How long do I have to keep getting bitten?
Biting is never acceptable.
Not from a bird, dog, cat nor any other pet (said the lion trainer).
Getting bitten solves nothing.
One of the questions we ask here is why is your bird aggressive?
In many cases this is a hormonal issue that can partially be controlled with light.
A bird with full-spectrum lighting placed 6 inches over its cage on a timer providing 12 hours of light and 12 hours of darkness will be a better-behaved bird.
All birds rely on circadian rhythms to help control many things like breeding and molting times.
North American light cycles are very confusing to birds that usually redesign in a narrow bandwidth of 40° North and 40° south latitude of the equator.
While you’re busy organizing birdcage lighting I would advocate immediately starting clicker training.
Here’s a brief video produced by a veterinarian providing an overview of clicker training.
When offering a favored treat during clicker training you can drop the treat into a food dish or use a millet spray which puts about 6 inches between the bird’s beak and your fingers.
Spend 5 to 10 minutes a day and you should be able to get your bird’s attention moving towards being able to offer the treats with your fingers.
The goal is to train the bird to recognize it will be rewarded for positive behavior.
The goal here is not to get the bird to sit on your hand, the goal is to not attempt to bite you.
It’s important also to determine what the biting triggers are.
It’s also very hard to diagnose problems such as these without knowing what kind of African gray you have there are Congo’s and there are Timnehs.
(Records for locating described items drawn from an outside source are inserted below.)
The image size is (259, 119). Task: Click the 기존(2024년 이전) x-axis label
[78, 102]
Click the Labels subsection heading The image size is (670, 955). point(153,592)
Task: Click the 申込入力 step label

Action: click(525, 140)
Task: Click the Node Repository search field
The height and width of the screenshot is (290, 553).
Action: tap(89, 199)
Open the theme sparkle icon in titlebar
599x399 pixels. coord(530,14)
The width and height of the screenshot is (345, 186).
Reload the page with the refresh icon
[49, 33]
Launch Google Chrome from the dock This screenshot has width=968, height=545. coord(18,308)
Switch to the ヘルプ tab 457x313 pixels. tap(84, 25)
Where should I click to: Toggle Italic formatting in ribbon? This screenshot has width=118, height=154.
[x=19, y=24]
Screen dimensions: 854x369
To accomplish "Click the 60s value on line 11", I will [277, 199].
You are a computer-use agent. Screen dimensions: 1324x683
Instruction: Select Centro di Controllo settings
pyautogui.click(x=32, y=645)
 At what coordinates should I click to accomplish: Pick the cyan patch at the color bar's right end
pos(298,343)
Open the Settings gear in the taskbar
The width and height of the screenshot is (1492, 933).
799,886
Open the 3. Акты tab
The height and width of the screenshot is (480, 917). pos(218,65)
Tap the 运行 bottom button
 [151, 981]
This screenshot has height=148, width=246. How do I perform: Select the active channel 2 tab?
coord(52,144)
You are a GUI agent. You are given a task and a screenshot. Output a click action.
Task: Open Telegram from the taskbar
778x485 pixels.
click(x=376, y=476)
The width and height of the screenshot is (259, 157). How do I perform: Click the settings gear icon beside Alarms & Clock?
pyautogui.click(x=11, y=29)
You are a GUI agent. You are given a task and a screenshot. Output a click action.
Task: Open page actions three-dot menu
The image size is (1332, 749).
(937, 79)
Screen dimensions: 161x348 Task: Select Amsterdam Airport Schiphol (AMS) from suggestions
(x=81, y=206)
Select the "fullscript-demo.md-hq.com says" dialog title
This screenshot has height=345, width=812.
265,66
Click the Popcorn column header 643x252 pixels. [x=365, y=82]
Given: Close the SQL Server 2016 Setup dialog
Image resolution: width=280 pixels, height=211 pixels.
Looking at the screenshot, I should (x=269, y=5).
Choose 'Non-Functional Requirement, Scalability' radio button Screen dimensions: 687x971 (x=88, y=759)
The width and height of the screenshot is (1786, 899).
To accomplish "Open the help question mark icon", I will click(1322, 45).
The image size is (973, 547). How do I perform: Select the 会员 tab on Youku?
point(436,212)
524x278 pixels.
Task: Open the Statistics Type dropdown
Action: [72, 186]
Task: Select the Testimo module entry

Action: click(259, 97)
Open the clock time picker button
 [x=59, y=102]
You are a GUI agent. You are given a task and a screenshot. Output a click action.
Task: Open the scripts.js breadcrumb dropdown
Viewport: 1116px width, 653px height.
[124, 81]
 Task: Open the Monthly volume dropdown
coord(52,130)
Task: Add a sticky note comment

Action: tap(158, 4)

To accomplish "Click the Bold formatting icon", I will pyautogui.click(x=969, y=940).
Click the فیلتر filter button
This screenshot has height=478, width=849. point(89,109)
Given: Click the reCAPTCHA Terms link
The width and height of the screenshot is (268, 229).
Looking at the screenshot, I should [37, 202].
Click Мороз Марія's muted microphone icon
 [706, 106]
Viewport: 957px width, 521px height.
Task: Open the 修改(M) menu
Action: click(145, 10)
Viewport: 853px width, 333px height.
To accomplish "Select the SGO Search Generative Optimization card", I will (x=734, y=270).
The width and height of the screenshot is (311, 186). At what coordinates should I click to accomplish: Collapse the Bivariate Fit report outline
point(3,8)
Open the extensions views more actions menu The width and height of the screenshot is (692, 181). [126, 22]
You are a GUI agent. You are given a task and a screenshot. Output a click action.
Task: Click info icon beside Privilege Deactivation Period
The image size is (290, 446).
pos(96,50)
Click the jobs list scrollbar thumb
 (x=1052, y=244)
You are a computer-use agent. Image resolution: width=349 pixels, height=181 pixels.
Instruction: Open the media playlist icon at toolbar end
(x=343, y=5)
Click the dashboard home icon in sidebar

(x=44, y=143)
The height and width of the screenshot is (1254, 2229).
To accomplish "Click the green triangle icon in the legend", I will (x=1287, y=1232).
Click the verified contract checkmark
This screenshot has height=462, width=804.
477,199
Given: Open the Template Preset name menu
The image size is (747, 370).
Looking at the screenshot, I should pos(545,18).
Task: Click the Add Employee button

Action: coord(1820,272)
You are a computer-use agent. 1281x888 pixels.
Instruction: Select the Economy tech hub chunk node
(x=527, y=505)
The age of the bird is also going to play an important role. African grays are rather unique in that they will usually bond with a single person poorly on at the age of one or two.
By the age of five or six, African grays will seek to bond with a different person. In the wild, this helps keep the flock from inbreeding where the birds don’t breed with a parent or a sibling.
In your case, it’s hard to say without knowing who else lives in your home, who the bird is currently fighting with it may not feel you.
I would discourage that you blow in your bird’s feathers, it is not useful and will only make them potentially over preen which could lead to feather plucking.
We also don’t know if your bird is flighted or clipped. In the wild birds have a flight or bite mentality. If your bird knows he cannot fly you may be setting it up for a pure biting mentality because it knows it cannot fly away to safety.